LE CHEMIN DE L EXIL AVRIL 1962 de Isabelle AGUERA PARRA

LE CHEMIN DE L'EXIL
Avril 1962
Isabelle PARRA  du Télagh


Je suis née en 1936 à Aïn-El-Hadjar. Originaire de la province de Murcia, en Espagne, ma famille était venue en Afrique du Nord pour travailler et contribuer à développer l'Algérie coloniale.
Mon père avait été embauché comme métayer à Aïn-el-Hadjar pour s'occuper des cultures, des champs pour des fermiers déjà installés. Adolescente, à 14 ans, je devais aller travailler pour aider mes parents car nous étions 4 frères et sœurs. J'avais été placée chez  des exploitants agricoles.  Nous étions employés au même titre que les arabes. La nuit je dormais à même le sol avec des mauresques et pour accompagner un maigre repas, on nous donnait parfois la moitié d'une orange.


Ensuite, j'ai rencontré mon mari natif du Télagh, de famille originaire lui aussi d'Espagne, d'Andalousie, et nous nous sommes mariés en 1957.
Il était maçon. Nous vivions au Télagh. Nous étions logés, souvent dans des appartements attenants aux chantiers, pour la construction des mairies de Marhoum et Arzew, la gendarmerie de Balloul, la poste de kralfallah.


La peur, la terreur sont venus progressivement : dès 1955, il y a eu des disparitions : des voisins disparus, le père et le fils, à Bourrached, quand nous vivions encore à la ferme de mes parents. Mes cousins et cousines du même village, tenus en otage, ligotés par le FLN toute une nuit.
Les années suivantes, des crimes avaient été commis : des pieds-noirs retrouvés mutilés, des femmes enceintes éventrées. Il y eut les émeutes et attentats : à Alger, la rue d'Isly  et à Sidi-Bel-Abbès où nous étions allés manger chez une cousine, avec nos deux enfants de 2 et 3 ans. Nous venions de passer près d'un bar, quand soudain nous avons entendu une grande explosion, une bombe avait été placée dans le porte-bagages d'un vélo. Je me souviens du bruit. Il y avait un beau ciel bleu et du sang partout.
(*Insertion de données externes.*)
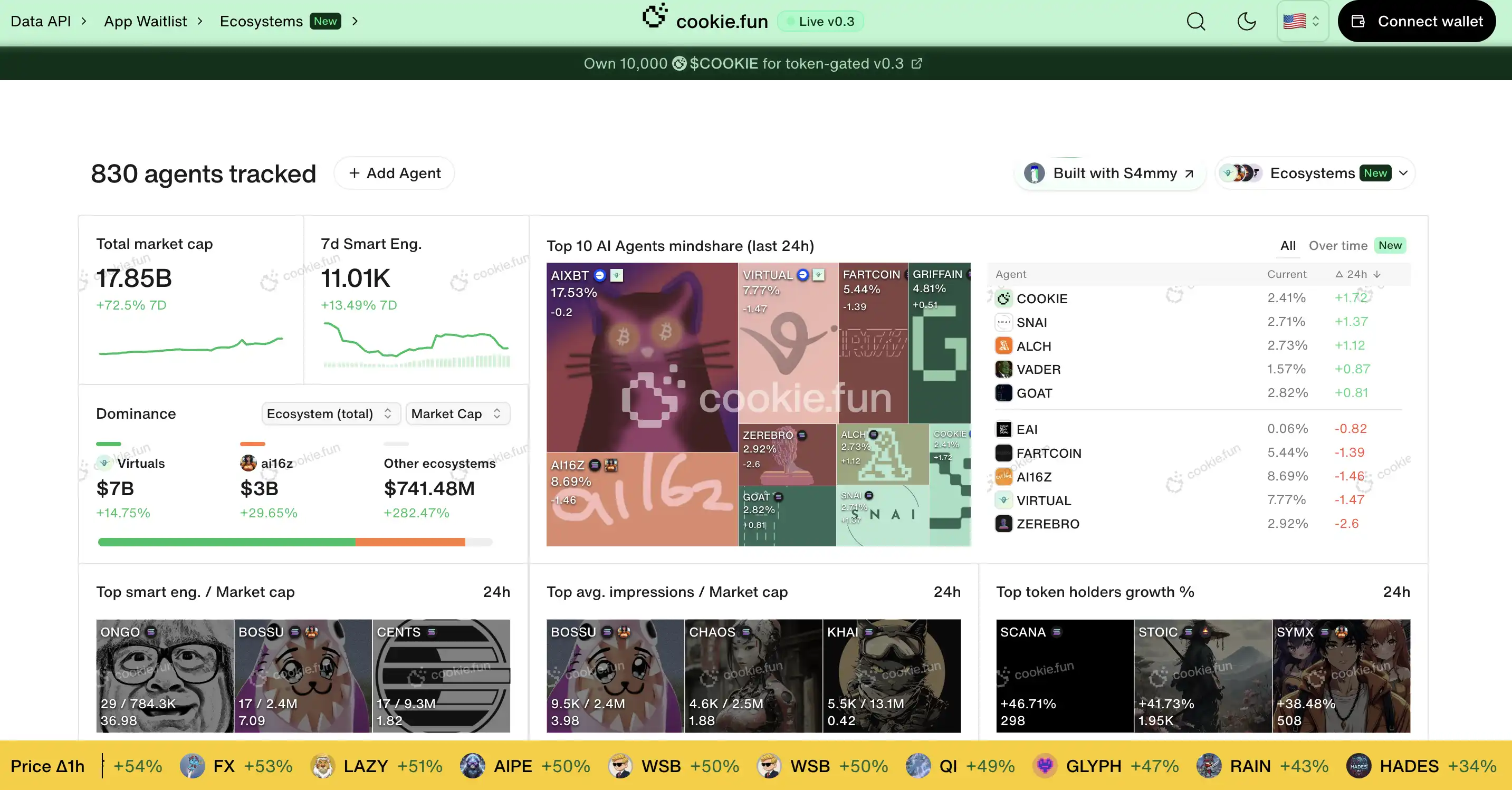Click S4mmy avatar icon
This screenshot has width=1512, height=790.
click(1034, 173)
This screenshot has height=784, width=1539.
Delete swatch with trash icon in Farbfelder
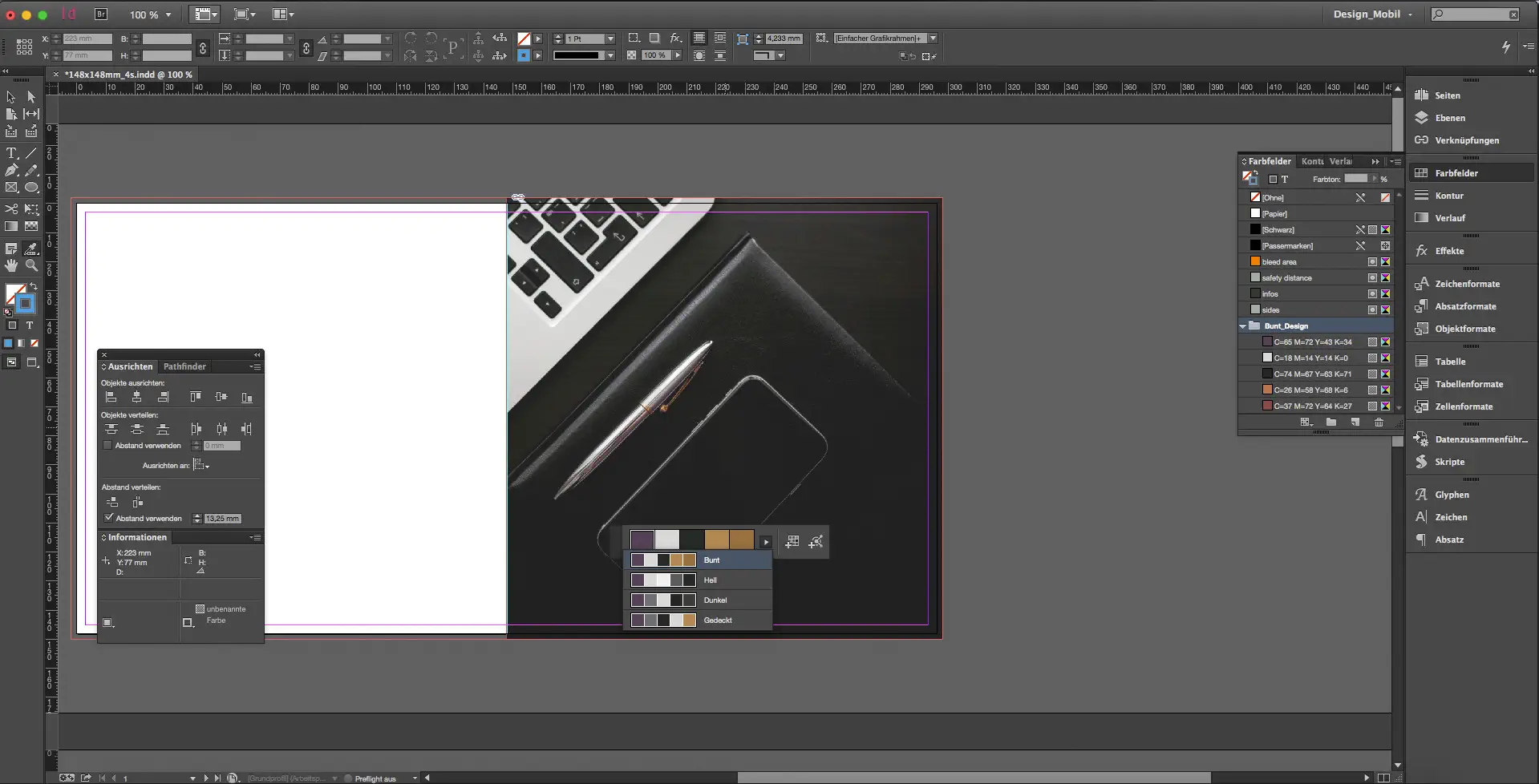tap(1379, 422)
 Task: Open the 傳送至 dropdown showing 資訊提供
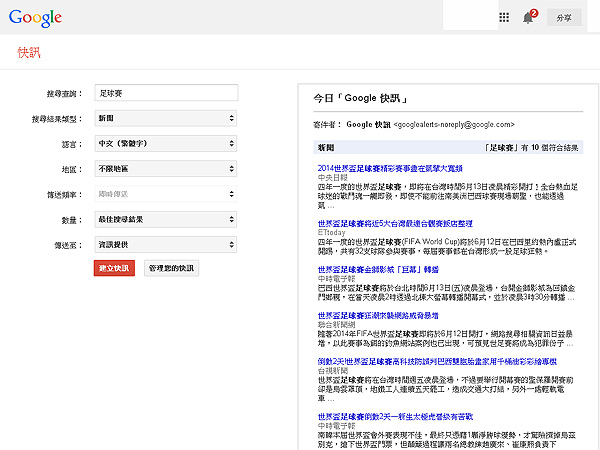[x=165, y=244]

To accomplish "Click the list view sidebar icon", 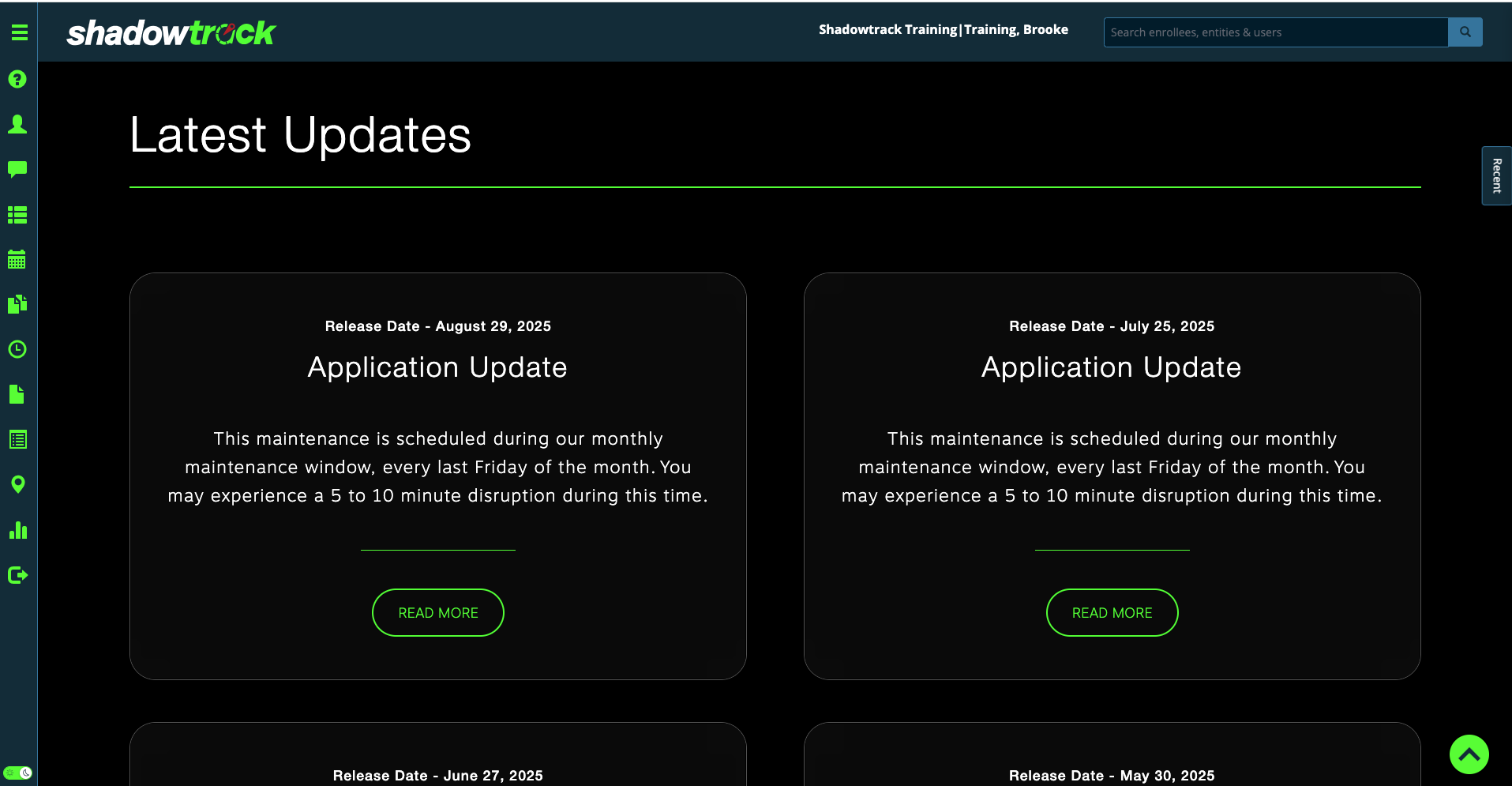I will pos(17,215).
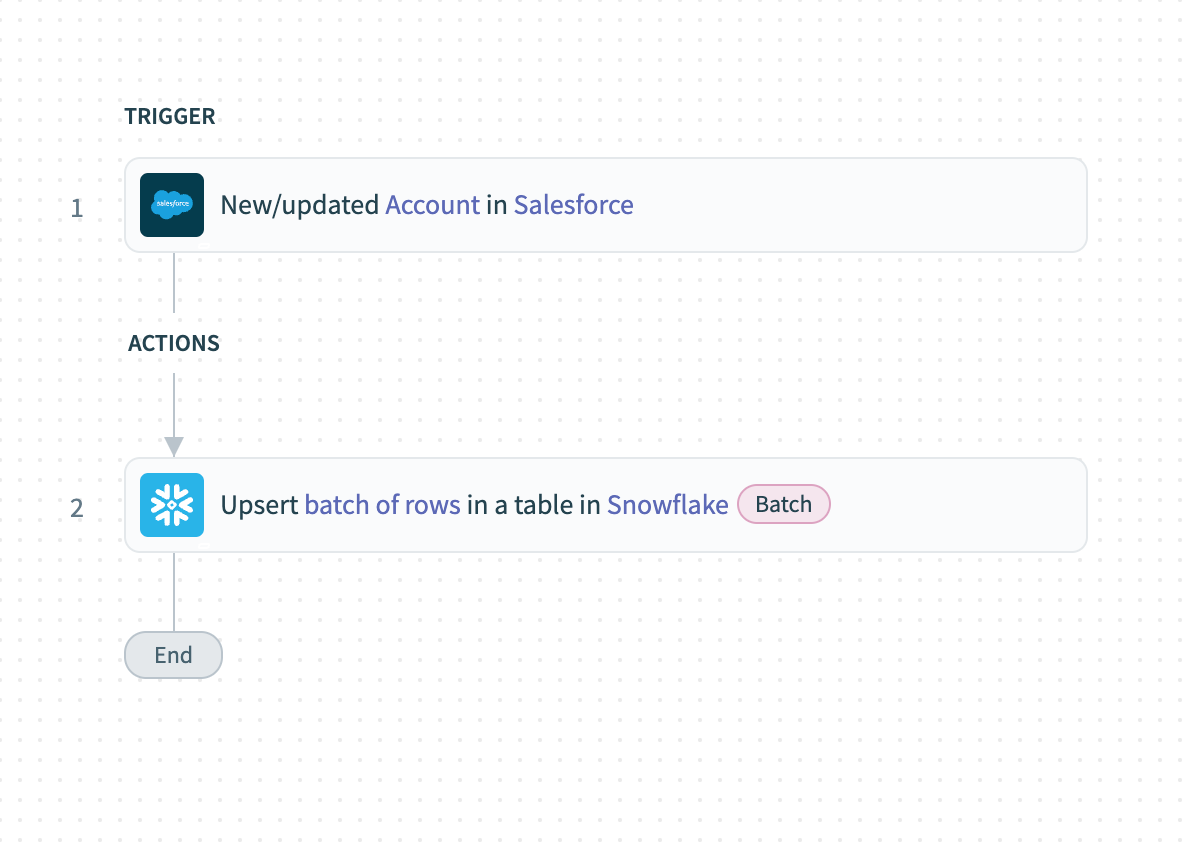The height and width of the screenshot is (843, 1186).
Task: Click the arrowhead connector above the Snowflake step
Action: coord(174,445)
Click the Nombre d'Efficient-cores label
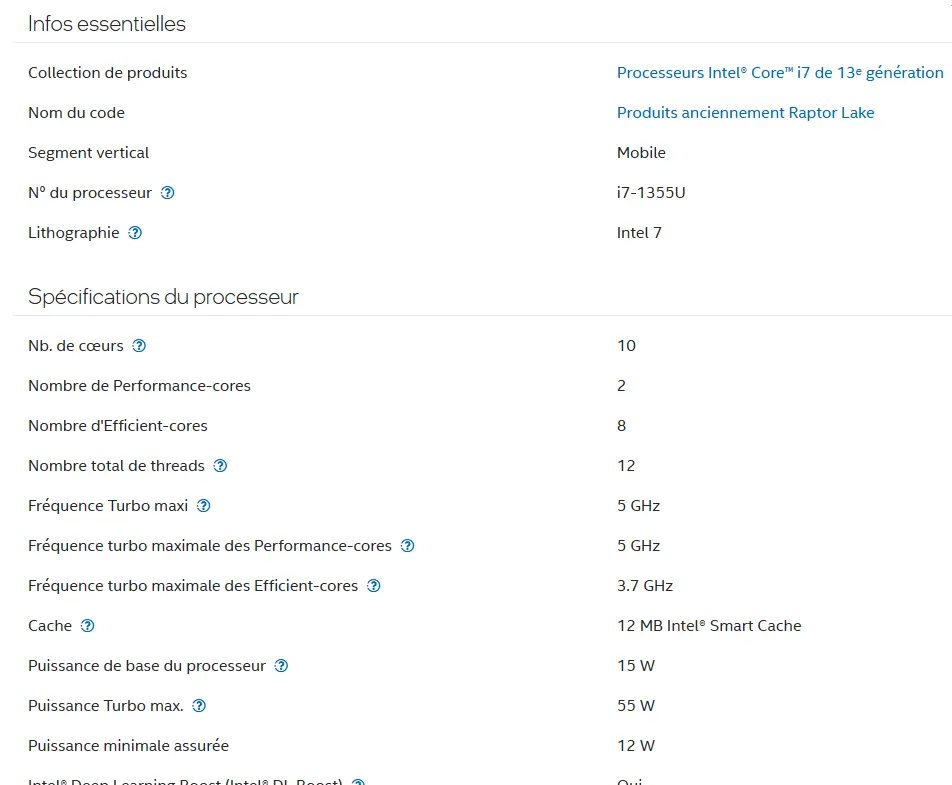The width and height of the screenshot is (952, 785). (118, 426)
Dans ce bar, ce jour-là, un bal avait été organisé pour des jeunes. Au Télagh, le propriétaire d'un café fut retrouvé le cou tranché par une mauresque, derrière le comptoir.
Nous avons dû partir précipitamment du chantier de kralfallah, où nous étions hébergés par la mairie, sous les menaces d'un fellagha qui nous disait, qu'il allait nous tuer si nous ne partions pas immédiatement « Nous sommes chez nous, partez ! ».
Après le couvre-feu de 20 heures, nous avons failli tuer mon beau-frère : il tapait pour rentrer chez nous, avec insistance. Nous avions le fusil prêt à tirer croyant l'intervention du FLN.


Un jour, en rentrant d'un anniversaire, quand mon mari avait son chantier à Balloul, nous nous sommes retrouvés sur la route après le couvre-feu. Trois fellaghas nous ont arrêté et sont montés dans le véhicule, nous menaçant,  pour que nous les transportions jusqu'à la ville voisine. Nous avons eu très peur ce jour-là.


Nous avions entendu, une nuit, des tirs de mitraillette ; le lendemain un homme ivre avait été retrouvé tué. Souvent, après le couvre-feu, des fusées lumineuses et des grenades étaient lancées.


Pendant la guerre, mes parents étaient repartis en métropole, ma sœur s'était mariée à Strasbourg, Celle-ci leur avait trouvé un logement près de Toulouse, proche de la famille de son mari.
En septembre 1959, nous sommes partis rejoindre mes parents, en avion.
En mai 1960, mon mari ayant encore toute sa famille et son travail en Algérie, nous sommes donc rentrés au Télagh, avec l'espoir toujours que la guerre s'arrête et que l'Algérie reste française.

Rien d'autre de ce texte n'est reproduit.